Mais cette responsabilité a posteriori est lourde et fortement encadrée : elle nous oblige à mettre en place des outils de signalement pour les utilisateurs et les tiers et à avoir des équipes disponibles 24h24 et 7j7 pour réagir promptement aux demandes de retrait. Comment savoir quelle aurait été la réaction de nos modestes sociétés qui ne savent pas le droit si la directive et la loi avaient été différentes ? Comment trancher et savoir qui a raison a priori lorsque deux auteurs se déchirent par rapport à un contenu ou sur des propos, pour l'un diffamants et pour l'autre mettant en avant de simples vérités ?

Aujourd'hui, nos sociétés se bornent à réagir lorsqu'elles sont saisies par des demandes de retrait de contenus car leurs « petites mains » n'ont pas de formation juridique. Il ne leur est d'ailleurs pas demandé de se substituer aux juges mais de recevoir les demandes et de les qualifier à l'aune du principe de bon sens. Si, par la suite, il y a le moindre souci et que les parties en cause ne sont pas d'accord sur la décision prise, elles sont invitées à saisir le juge, qui est la seule personne capable de prendre la décision et qui, en France, est particulièrement bien qualifié sur ces sujets.

En lien avec cette question de la responsabilité, la dichotomie entre l'hébergeur, dont la responsabilité s'exerce a posteriori, et l'éditeur, dont la responsabilité est mise en oeuvre a priori, mérite donc d'être maintenue. Du reste, tous les acteurs du web agissent, à moment ou à un autre, sous l'une de ces casquettes : ainsi, nous sommes également co-éditeurs des contenus du Monde, du Figaro ou de Médiapart lorsqu'ils sont mis en avant sur nos plateformes.

Par ailleurs, dans une autre question, vous nous demandez quel rôle il faut reconnaître au régulateur, en particulier au CSA qui, dans son dernier rapport annuel, demande à être chargé de veiller au respect par les services audiovisuels numériques de la protection de l'enfance, de la dignité de la personne humaine et des nombreuses autres déviations qui peuvent survenir sur internet, comme n'importe où d'ailleurs ? Du point de vue des acteurs d'internet, la réponse est claire : aucun. Rappelons que le rôle du CSA vient de l'attribution, à des acteurs, de ressources rares, à savoir les fréquences en contrepartie du respect de certaines règles comme les quotas, la production ou des grilles de programme. Or, sur internet, il n'y a pas de barrière à l'entrée et la ressource n'est pas rare : la régulation ne peut donc exister en contrepartie d'une quelconque autorisation.

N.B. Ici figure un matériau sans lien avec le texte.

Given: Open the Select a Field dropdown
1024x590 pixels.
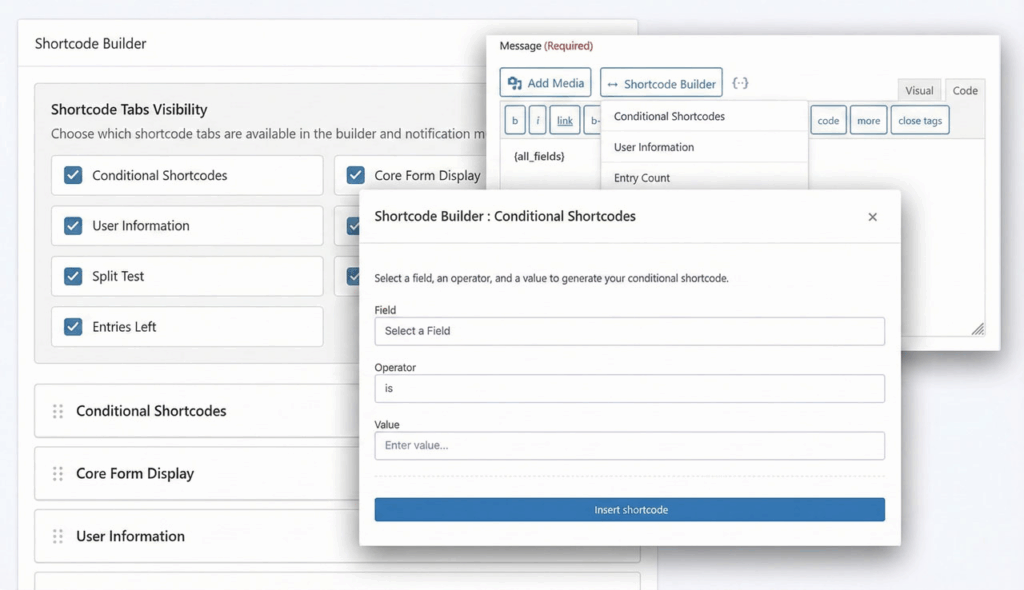Looking at the screenshot, I should [629, 331].
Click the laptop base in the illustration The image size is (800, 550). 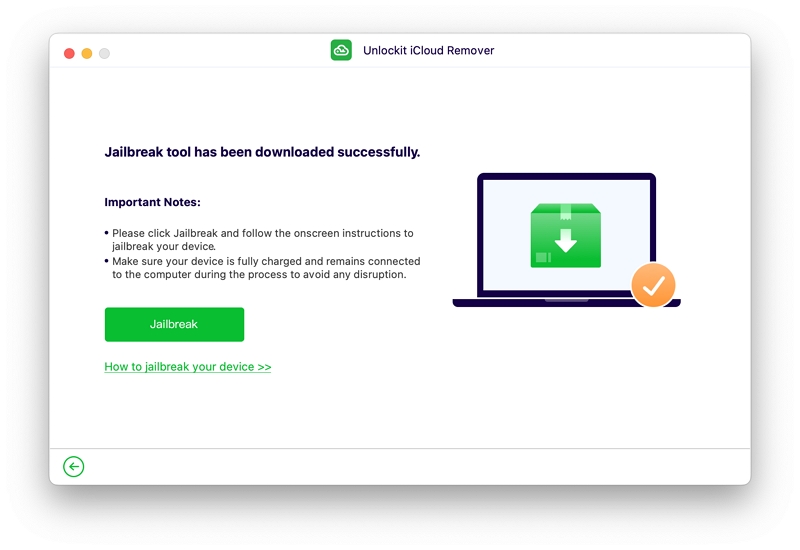(x=566, y=303)

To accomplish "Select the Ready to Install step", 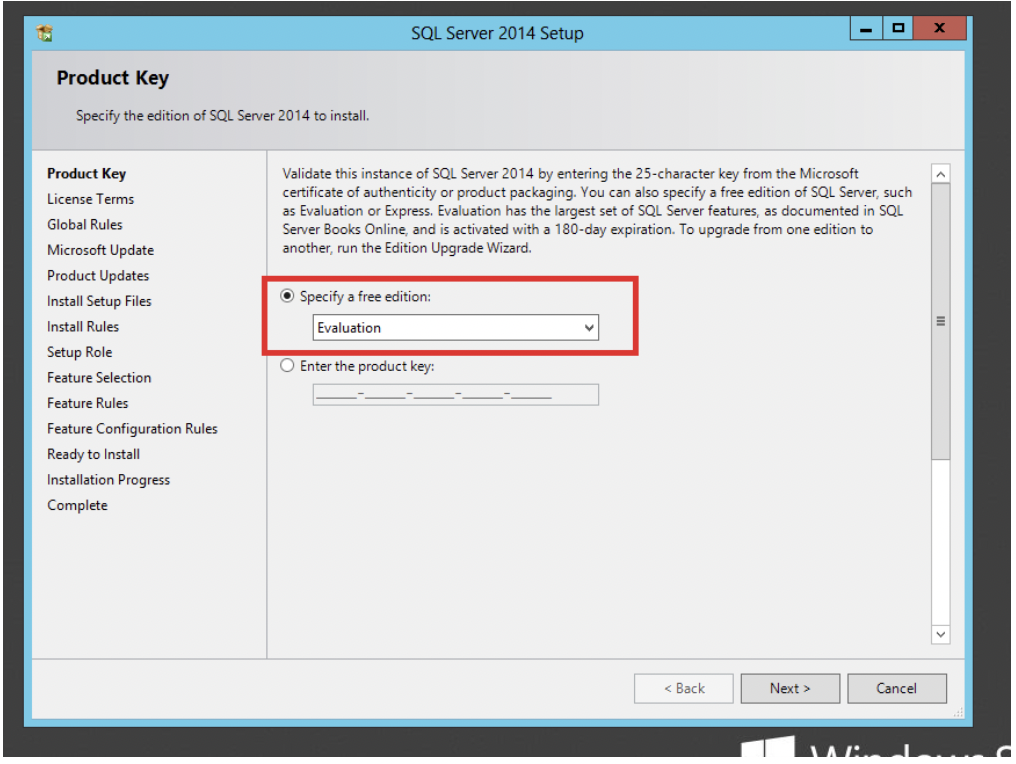I will coord(93,454).
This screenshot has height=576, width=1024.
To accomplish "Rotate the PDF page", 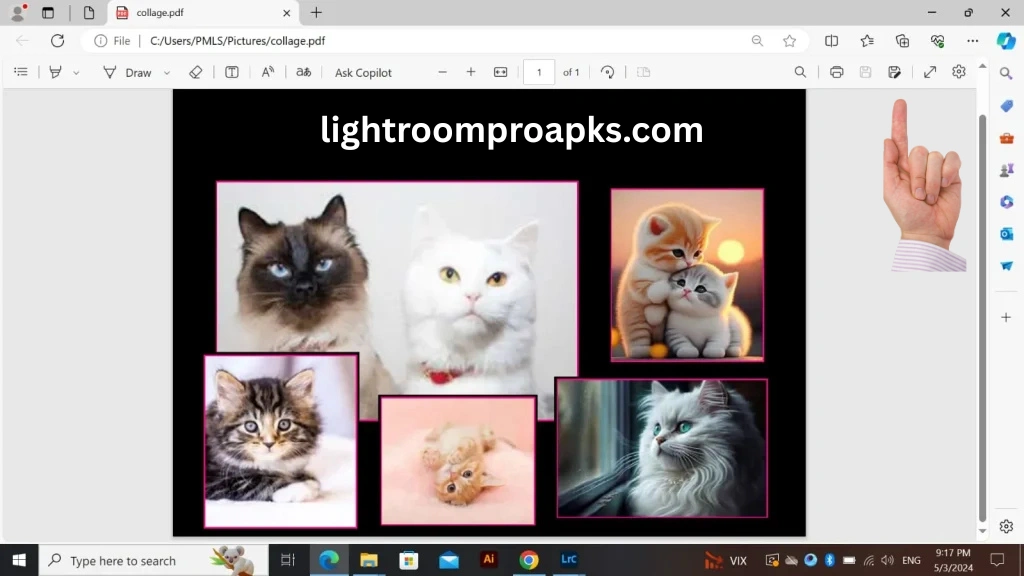I will pyautogui.click(x=607, y=72).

En outre, internet a, par nature, une dimension internationale. Un régulateur local serait en total décalage avec les usages des citoyens qui se moquent de l'origine ou de la nationalité de la plateforme qu'ils visionnent ou du service qu'ils utilisent.

Enfin, le président Schrameck, en fin juriste qu'il est – et je tiens à le saluer car nous avons noué avec lui un dialogue constructif et des rapports excellents depuis son arrivée – a parfaitement conscience que la directive sur les services de médias audiovisuels dite AVMS, qui régit les services médias audiovisuels à la demande, dans son attendu 16, écarte explicitement les plateformes User generated content (UGC), Youtube ou Dailymotion d'une quelconque régulation par une autorité administrative indépendante en matière de quotas ou de mise en avant de contenus. Faut-il changer cette directive et différencier l'approche ? La question doit se poser à un niveau plus européen, sans doute dans le cadre d'une collaboration interétatique mais pas en France.